Au nom de la rose

Quand j’ai commencé à cultiver la vigne, en 1998, je n’imaginais pas que j’en ferais un jour mon métier.

Pour moi, l’idée et l’envie étaient seulement d’aller au bout de ma passion et de « faire » un peu de vin, avec mes vignes, des vignes que j’aurais cultivé avec mes petites patounes.

Bien naïf à l’époque, car n’ayant jamais cultivé la terre en général et la vigne en particulier, j’imaginais une sorte de mode de vie inspiré de ceux des moines cisterciens. Levé tôt, dans la vigne avant l’aube pour profiter du chant des oiseaux et du lever de soleil. Travail manuel. Déjeuner frugal. Après midi consacrée à l’étude, à l’écriture ou à la méditation. Puis fin de journée sur la place du village, à jouer aux boules et à parler aux amis. Bon, la dernière partie n’est ni dans le livre, ni dans le film. Mais c’était sur cette adaptation assez libre et toute personnelle de l’œuvre d’Umberto Eco que j’avais choisi de fantasmer. Une version roussillonnaise en quelque sorte. ;-)))

Las, une petite semaine à piocher, tailler et autres activités diverses me remirent bien vite sur le chemin de la vérité. À mon âge, avec mon inexpérience et mon physique, qui n’a rien d’athlétique, avouons-le, la fin de matinée voyait rentrer à la maison une sorte de zombi épuisé, marchant au ralenti, ayant peine à mouvoir son corps courbatu, dont le cerveau embrumé était bien incapable de tout effort intellectuel. Je compris alors pourquoi le moine copiste copiait : parce qu’il était trop fatigué pour faire autre chose…

Me revoilà à peu près dans le même état, ce qui explique mon silence de ces derniers jours. Au Clos des Fées, les travaux en vert ont commencé. Avec les vendanges, voici une des choses que je ne peux me résoudre à déléguer. D’abord parce que l’équipe de permanents est occupée à 200 %, les uns tentant de finir de labourer tandis que les autres s’échinent à la machine à dos à traîter les carignan, déjà menacés par l’oïdium. Donc, il me faut recruter 6 ou 7 saisonniers et leur expliquer les arcanes de la taille en vert, de l’ébourgeonnage, de l’attachage.
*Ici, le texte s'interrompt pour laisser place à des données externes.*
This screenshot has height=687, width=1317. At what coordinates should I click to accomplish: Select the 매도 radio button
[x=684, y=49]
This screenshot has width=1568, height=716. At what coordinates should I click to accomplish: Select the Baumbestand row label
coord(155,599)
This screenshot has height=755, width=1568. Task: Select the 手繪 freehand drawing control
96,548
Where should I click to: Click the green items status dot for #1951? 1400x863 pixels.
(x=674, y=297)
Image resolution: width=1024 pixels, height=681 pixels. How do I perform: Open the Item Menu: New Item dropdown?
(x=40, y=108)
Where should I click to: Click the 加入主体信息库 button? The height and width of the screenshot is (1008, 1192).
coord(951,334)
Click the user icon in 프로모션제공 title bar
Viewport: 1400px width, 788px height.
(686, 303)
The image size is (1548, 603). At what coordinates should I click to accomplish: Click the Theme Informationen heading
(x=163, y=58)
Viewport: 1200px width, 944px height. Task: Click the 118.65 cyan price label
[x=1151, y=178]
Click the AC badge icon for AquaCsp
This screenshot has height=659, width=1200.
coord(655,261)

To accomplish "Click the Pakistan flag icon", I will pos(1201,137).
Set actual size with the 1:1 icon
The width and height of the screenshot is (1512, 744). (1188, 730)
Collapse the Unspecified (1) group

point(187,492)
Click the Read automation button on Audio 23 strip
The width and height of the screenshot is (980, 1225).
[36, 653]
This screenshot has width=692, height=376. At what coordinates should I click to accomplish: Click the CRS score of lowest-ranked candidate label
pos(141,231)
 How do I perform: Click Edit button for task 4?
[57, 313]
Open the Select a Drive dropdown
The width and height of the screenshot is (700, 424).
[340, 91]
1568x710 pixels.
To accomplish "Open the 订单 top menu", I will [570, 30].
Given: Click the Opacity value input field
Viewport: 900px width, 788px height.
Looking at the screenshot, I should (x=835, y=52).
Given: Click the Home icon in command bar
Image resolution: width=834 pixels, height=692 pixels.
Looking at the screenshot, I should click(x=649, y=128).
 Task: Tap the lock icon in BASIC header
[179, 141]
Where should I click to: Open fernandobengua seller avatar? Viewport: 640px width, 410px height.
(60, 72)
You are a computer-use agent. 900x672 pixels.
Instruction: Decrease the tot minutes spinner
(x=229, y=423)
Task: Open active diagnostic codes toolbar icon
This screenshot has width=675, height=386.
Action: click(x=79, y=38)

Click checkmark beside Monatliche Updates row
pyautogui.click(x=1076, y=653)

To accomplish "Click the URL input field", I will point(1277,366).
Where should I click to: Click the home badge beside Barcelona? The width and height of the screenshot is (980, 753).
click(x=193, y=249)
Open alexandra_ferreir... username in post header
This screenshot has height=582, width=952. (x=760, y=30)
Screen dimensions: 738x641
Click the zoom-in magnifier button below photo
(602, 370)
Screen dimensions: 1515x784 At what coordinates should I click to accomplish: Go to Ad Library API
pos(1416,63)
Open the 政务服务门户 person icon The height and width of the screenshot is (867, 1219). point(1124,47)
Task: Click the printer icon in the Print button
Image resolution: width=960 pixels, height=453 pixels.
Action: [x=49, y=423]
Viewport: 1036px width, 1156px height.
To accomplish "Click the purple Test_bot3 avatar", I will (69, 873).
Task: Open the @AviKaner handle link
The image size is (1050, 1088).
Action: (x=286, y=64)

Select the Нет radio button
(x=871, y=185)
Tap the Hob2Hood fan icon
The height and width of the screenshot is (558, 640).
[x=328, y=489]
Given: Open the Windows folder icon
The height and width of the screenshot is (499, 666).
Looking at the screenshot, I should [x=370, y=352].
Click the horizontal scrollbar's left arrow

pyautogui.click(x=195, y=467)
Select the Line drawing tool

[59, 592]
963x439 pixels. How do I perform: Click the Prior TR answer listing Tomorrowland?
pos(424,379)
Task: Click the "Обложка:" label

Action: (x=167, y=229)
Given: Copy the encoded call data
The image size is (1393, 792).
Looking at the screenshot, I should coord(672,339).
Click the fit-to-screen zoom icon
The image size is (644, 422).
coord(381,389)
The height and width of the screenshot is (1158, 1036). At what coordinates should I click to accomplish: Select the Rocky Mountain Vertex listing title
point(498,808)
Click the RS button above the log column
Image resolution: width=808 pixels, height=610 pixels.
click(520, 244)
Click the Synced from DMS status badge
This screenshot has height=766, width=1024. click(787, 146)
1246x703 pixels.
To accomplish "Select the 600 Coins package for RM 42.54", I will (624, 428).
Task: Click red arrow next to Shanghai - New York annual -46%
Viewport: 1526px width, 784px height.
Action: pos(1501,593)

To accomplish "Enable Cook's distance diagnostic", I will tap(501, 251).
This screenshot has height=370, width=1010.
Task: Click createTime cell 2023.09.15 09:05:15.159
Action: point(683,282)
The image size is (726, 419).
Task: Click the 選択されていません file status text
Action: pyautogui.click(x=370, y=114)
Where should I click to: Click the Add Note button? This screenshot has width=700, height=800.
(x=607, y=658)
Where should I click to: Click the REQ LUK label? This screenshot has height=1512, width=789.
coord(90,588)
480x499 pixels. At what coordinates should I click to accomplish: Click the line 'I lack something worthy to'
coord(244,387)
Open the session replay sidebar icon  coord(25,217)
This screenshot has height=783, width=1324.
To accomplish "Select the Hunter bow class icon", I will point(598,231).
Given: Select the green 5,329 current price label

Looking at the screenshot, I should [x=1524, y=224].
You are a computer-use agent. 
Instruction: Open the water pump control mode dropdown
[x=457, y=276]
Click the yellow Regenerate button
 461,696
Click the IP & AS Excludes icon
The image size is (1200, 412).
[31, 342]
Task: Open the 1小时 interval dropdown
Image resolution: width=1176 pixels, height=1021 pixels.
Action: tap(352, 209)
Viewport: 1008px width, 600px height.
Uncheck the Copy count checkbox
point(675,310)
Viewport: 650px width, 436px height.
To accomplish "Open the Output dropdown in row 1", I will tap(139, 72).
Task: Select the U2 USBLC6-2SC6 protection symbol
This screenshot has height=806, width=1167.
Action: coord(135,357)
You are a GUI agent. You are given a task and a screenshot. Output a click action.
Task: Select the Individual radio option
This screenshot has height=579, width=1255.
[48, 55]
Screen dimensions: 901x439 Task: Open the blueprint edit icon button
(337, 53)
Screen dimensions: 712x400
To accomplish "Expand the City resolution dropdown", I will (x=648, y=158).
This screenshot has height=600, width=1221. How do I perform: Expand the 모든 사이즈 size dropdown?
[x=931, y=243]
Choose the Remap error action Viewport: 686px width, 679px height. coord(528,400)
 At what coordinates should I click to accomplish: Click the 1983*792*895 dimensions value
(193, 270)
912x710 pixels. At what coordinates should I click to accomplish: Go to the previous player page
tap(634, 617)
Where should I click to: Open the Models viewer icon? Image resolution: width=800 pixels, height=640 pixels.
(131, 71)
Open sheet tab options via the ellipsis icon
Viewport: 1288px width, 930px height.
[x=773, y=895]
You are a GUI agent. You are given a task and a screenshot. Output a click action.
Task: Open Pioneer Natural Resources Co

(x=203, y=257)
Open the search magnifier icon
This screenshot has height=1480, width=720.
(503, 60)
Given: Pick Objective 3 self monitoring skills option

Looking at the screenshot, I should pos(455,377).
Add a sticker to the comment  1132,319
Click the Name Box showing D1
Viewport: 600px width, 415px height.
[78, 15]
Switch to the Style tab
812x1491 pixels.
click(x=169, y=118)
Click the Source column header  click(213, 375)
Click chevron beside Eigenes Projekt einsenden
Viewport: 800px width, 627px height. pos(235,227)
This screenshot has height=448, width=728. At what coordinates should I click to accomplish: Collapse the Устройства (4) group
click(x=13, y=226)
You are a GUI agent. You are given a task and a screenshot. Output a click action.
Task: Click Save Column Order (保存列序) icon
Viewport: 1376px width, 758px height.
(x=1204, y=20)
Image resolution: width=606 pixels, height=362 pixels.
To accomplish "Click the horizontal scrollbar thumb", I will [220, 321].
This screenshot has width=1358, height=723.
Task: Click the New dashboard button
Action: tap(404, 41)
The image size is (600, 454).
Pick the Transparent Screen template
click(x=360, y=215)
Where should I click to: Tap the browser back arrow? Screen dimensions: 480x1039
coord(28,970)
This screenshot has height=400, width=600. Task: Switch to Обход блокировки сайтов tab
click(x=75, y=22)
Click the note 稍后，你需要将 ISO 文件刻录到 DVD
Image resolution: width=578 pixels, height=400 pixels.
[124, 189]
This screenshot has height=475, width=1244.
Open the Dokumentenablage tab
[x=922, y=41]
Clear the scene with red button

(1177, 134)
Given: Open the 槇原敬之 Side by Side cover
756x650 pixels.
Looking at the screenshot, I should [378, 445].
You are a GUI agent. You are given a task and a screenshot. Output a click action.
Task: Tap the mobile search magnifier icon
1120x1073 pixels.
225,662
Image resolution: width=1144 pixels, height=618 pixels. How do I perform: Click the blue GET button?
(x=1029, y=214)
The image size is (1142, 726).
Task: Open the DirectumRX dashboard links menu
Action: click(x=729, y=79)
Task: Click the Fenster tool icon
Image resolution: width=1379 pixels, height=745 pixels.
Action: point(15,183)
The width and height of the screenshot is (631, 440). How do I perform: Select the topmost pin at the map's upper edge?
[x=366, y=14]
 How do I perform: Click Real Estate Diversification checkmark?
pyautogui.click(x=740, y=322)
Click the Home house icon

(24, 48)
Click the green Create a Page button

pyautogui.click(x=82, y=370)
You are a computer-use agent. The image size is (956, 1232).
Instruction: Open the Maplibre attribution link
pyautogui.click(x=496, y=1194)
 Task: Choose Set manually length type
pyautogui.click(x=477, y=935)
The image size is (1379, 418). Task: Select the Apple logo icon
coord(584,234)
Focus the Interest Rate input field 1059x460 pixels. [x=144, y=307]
Cela paraît simple, mais, en réalité, ça ne l’est pas du tout. Comme au moment des vendanges, chaque parcelle demande un travail particulier, au point que souvent, après une dizaine de minutes de travail, il nous arrive de changer notre stratégie, voire carrément de changer de parcelle, le bon moment n’étant pas arrivé.

Ne me plaignez surtout pas : j’adore ébourgeonner. C’est mon travail préféré. C’est un travail très prenant, à la fois physique et intellectuel. Sur chaque souche, il faut en quelques secondes comprendre le travail du tailleur, juger de la vitalité propre du plan, faire sauter le plus vite possible les contre-bourgeons, enlever les pampres du pied, puis juger en un quart de seconde du bourgeon que l’on va laisser afin de donner naissance, si tout va bien, des années plus tard, à un nouveau bras. On a besoin de toute son attention. De toute son habileté. Les sarments cassent comme du verre et, parfois, un juron s’échappe d’un rang car on a coupé, par mégarde, un sarment magnifique, par maladresse ou par manque de jugement. Non, la seule chose qui m’énerve, c’est le physique, qui ne suit pas toujours. Surtout sur les plantiers, vraiment très bas, qui le soir venu, se rappellent à votre bon souvenir en vous collant une sorte de chape de plomb sur le bas des reins.

Je n’avais pas de rose, alors je vous ai scanné un joli coquelicot, dont je vous raconterai peut-être l’histoire demain, si j’en ai le courage.